Repeat the data from the line containing "Open a new browser tab" through the last line, inclusive, swapping "downloads arrow" for "downloads button" and changing nothing else. Leave the pictures out.

[Exercise materials]
● ● ● ● ● ● ●

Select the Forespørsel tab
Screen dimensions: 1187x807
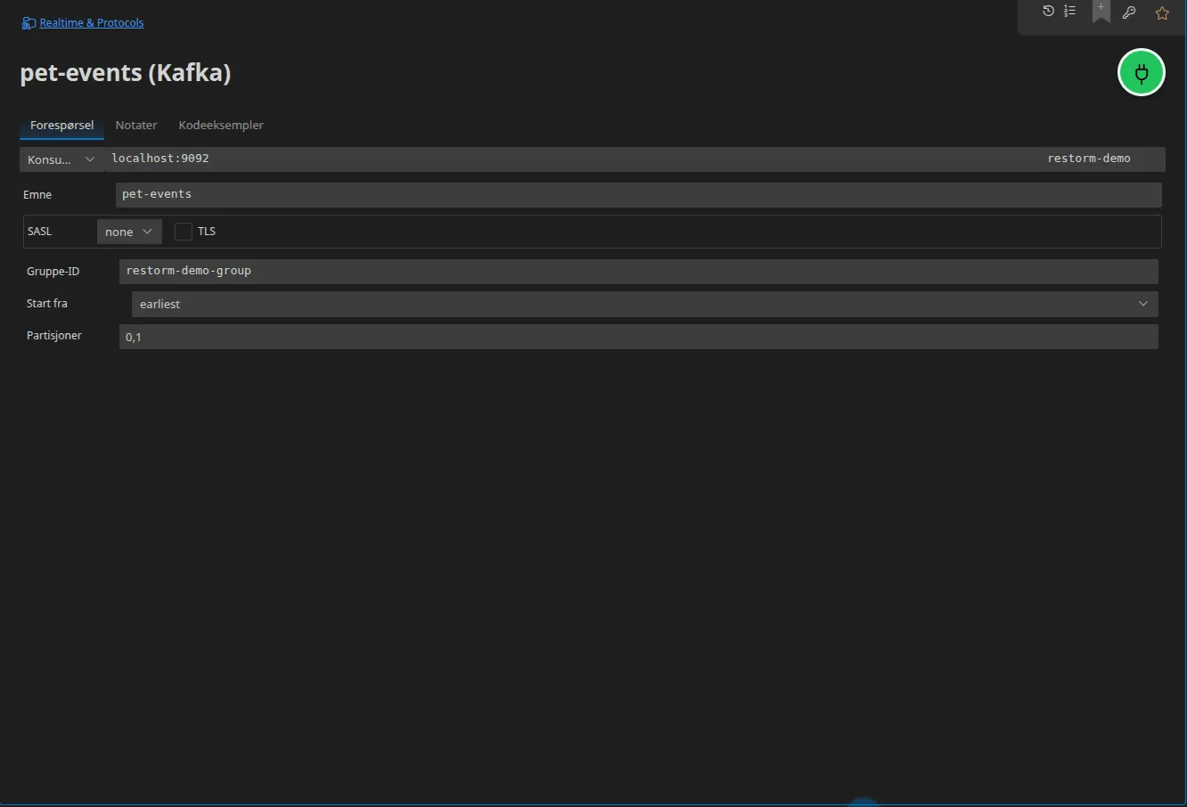pos(61,126)
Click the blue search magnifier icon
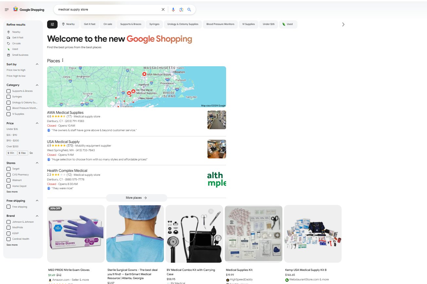The image size is (427, 284). coord(189,10)
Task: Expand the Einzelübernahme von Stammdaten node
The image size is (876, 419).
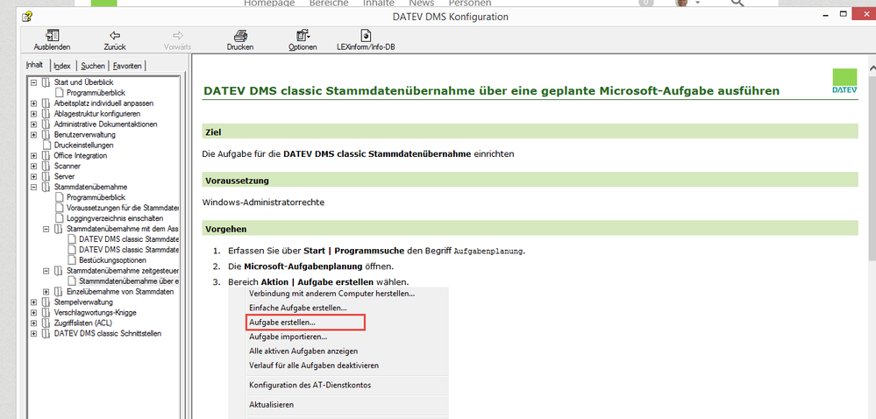Action: point(46,292)
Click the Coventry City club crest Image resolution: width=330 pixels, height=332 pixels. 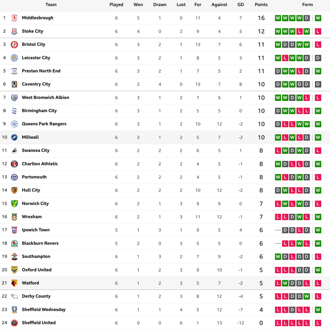[x=14, y=84]

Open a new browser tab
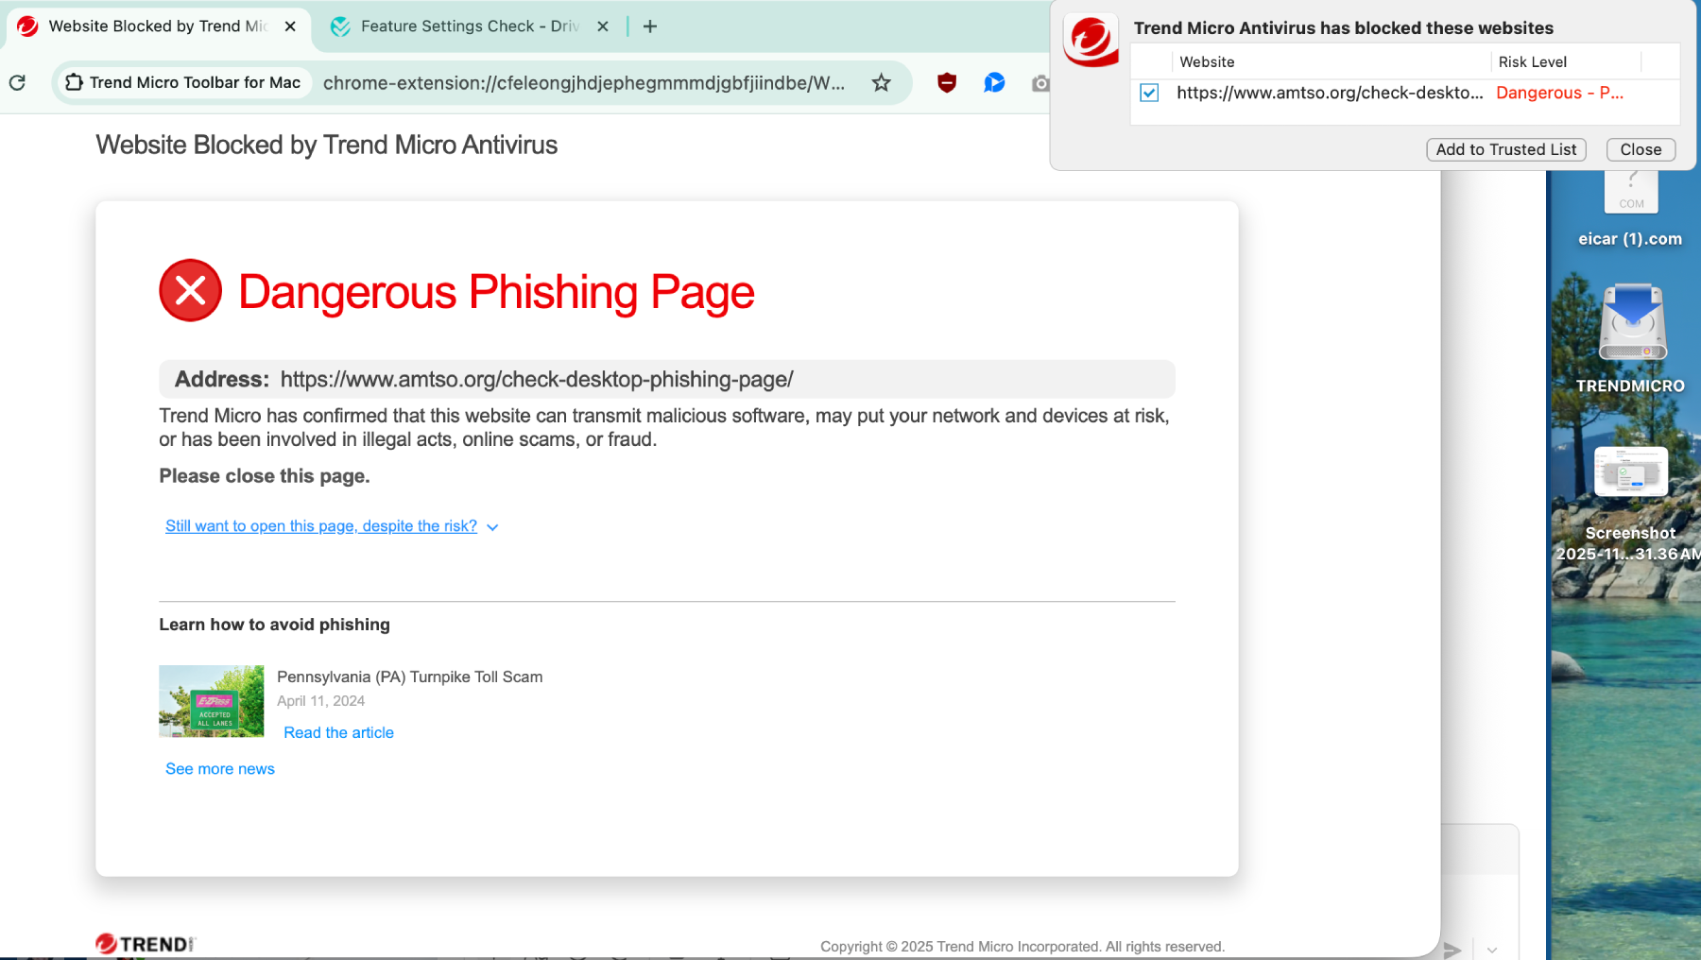click(649, 26)
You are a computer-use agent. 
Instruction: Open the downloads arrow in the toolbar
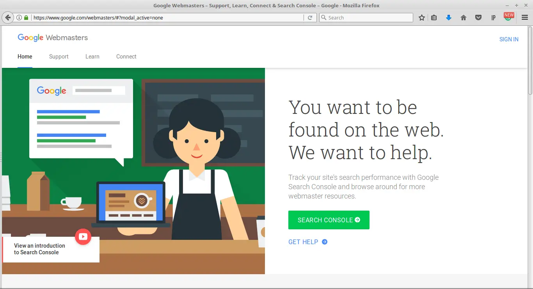click(x=448, y=18)
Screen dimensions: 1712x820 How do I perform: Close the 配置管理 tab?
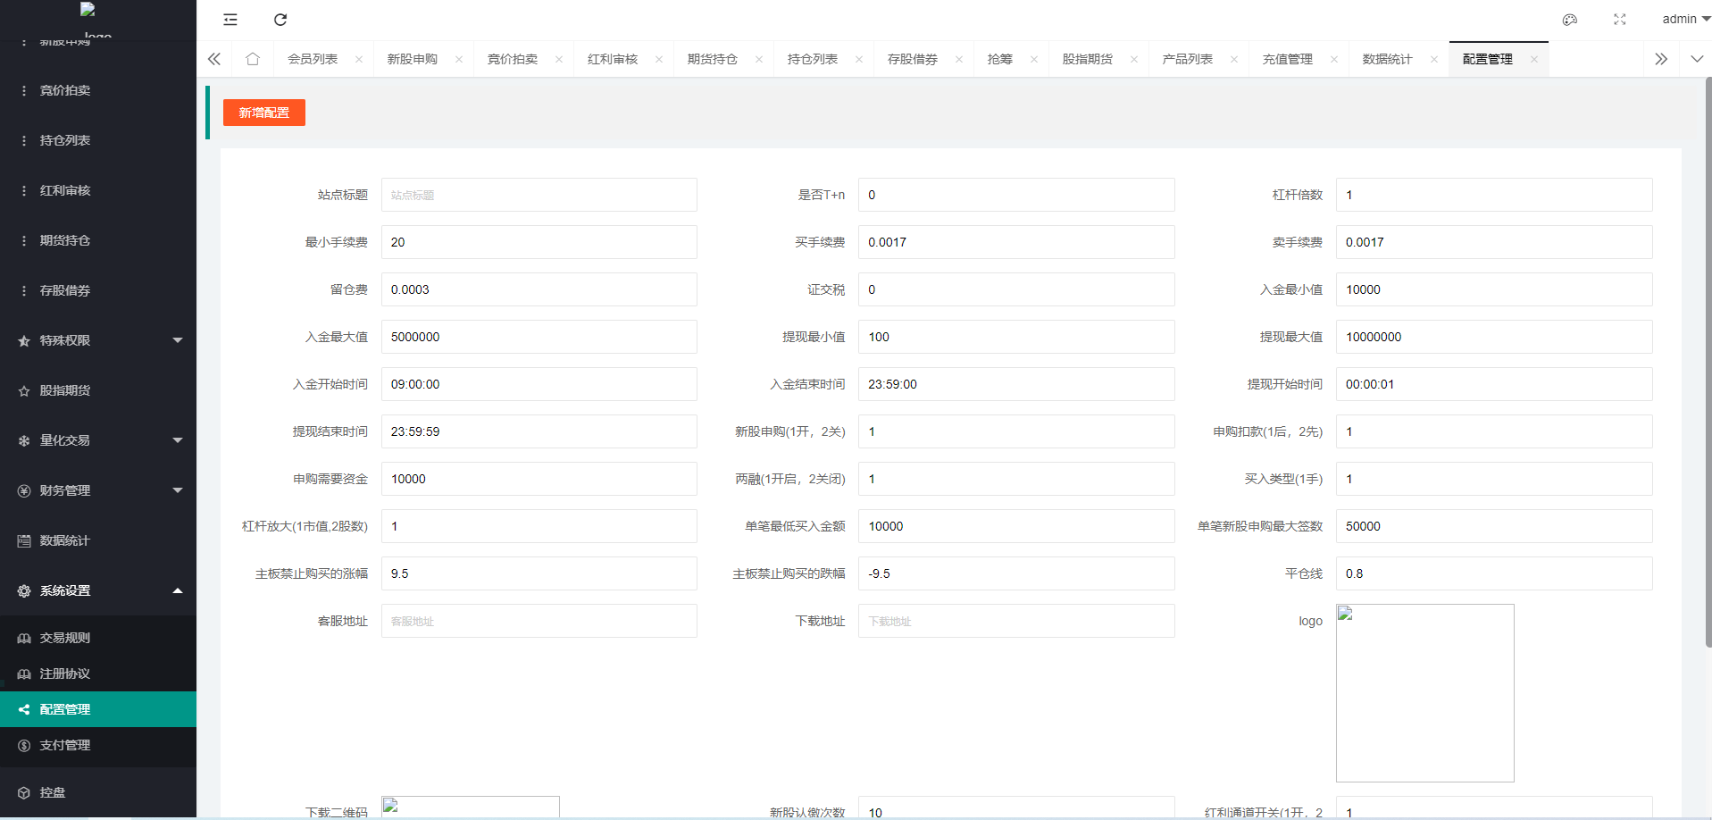pos(1534,60)
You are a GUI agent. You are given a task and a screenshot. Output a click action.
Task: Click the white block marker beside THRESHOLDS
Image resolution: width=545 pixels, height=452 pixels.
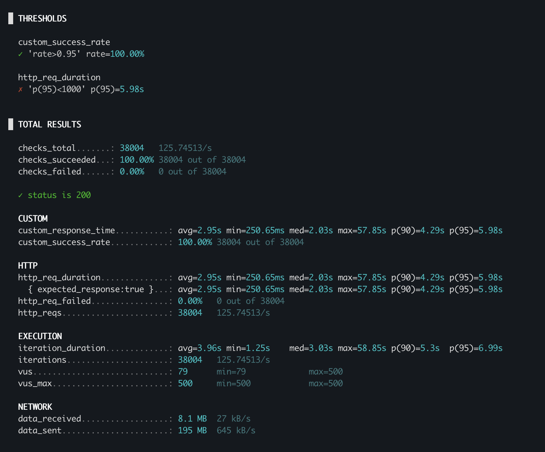11,18
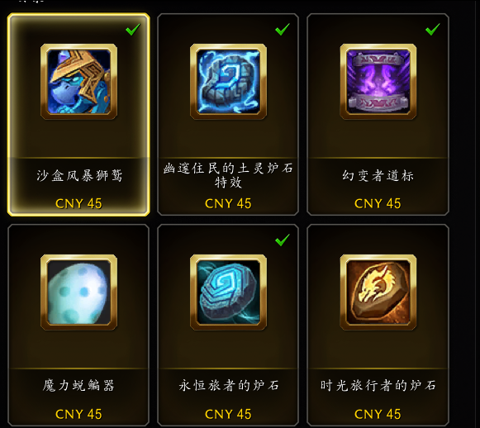Click the golden dragon 时光旅行者的炉石 icon
This screenshot has height=428, width=480.
pos(378,292)
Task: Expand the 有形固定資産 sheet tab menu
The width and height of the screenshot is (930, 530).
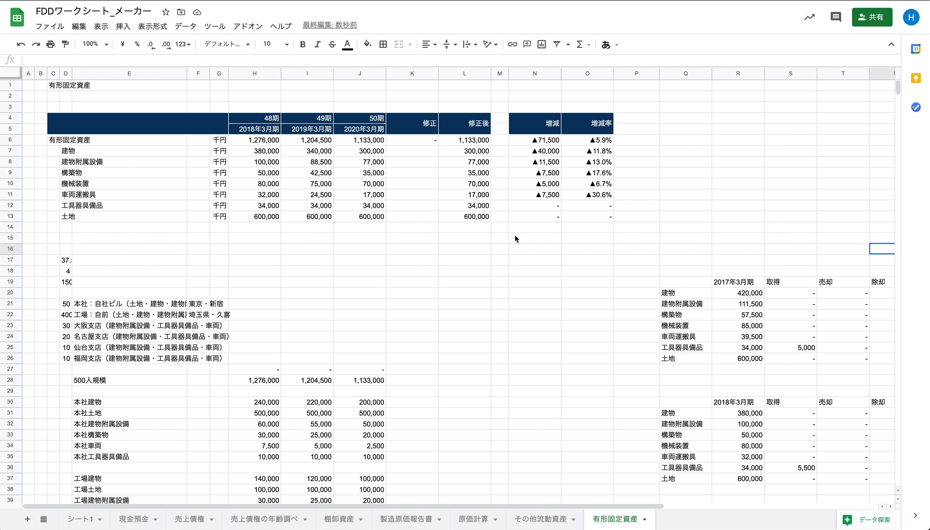Action: [645, 519]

● ● ● ● ● ● ●

[Expected answer]
Open a new browser tab
click(649, 26)
You are a computer-use agent. 
Instruction: Open the downloads button in the toolbar
click(x=448, y=18)
Screen dimensions: 1712x820 How do I perform: Close the 配置管理 tab?
pos(1534,60)
You are a GUI agent. You are given a task and a screenshot. Output a click action.
Task: Click the white block marker beside THRESHOLDS
Image resolution: width=545 pixels, height=452 pixels.
11,18
Click the golden dragon 时光旅行者的炉石 icon
This screenshot has height=428, width=480.
pos(378,292)
Task: Expand the 有形固定資産 sheet tab menu
The width and height of the screenshot is (930, 530).
Action: [645, 519]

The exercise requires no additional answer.